* [DESCRIPTION OF THE TASK]: Reproduce the entries from their first line up to and including the line with "sitemap (26, 2544)". Leave out everything after it.

* [AVAILABLE DATA]:
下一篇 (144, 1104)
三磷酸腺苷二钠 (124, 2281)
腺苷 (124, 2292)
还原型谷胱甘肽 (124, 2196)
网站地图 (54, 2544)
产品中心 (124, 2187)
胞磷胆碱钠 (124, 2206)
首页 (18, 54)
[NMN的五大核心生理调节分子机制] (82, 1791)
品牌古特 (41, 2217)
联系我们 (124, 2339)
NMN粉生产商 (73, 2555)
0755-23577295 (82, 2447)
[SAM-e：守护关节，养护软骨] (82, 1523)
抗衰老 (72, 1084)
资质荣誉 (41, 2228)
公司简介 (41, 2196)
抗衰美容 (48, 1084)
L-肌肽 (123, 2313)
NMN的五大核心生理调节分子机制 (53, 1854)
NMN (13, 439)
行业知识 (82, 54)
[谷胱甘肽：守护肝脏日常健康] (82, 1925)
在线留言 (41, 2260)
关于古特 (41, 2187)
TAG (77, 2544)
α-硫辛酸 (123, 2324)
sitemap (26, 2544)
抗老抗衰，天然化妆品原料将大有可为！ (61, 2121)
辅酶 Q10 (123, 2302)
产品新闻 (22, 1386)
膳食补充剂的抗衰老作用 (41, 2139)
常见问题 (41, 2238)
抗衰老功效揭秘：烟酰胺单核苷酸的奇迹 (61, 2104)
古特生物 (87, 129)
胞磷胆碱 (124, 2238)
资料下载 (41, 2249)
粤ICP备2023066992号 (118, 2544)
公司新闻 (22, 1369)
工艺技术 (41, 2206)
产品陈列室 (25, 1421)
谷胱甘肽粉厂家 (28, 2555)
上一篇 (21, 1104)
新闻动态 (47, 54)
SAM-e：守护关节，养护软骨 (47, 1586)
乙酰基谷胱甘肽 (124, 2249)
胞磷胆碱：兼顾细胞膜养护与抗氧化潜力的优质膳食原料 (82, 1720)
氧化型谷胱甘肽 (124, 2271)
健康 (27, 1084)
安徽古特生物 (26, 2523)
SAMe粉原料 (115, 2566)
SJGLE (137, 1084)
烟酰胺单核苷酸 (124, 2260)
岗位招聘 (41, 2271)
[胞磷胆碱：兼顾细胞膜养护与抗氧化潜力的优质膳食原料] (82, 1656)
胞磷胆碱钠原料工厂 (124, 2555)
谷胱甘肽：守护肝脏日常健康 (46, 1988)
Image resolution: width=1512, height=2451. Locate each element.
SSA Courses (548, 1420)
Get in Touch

* [EXERCISE ANSWER]:
下一篇 (144, 1104)
三磷酸腺苷二钠 (124, 2281)
腺苷 (124, 2292)
还原型谷胱甘肽 (124, 2196)
网站地图 (54, 2544)
产品中心 (124, 2187)
胞磷胆碱钠 (124, 2206)
首页 (18, 54)
[NMN的五大核心生理调节分子机制] (82, 1791)
品牌古特 (41, 2217)
联系我们 (124, 2339)
NMN粉生产商 (73, 2555)
0755-23577295 (82, 2447)
[SAM-e：守护关节，养护软骨] (82, 1523)
抗衰老 (72, 1084)
资质荣誉 (41, 2228)
公司简介 (41, 2196)
抗衰美容 (48, 1084)
L-肌肽 (123, 2313)
NMN的五大核心生理调节分子机制 (53, 1854)
NMN (13, 439)
行业知识 (82, 54)
[谷胱甘肽：守护肝脏日常健康] (82, 1925)
在线留言 (41, 2260)
关于古特 (41, 2187)
TAG (77, 2544)
α-硫辛酸 (123, 2324)
sitemap (26, 2544)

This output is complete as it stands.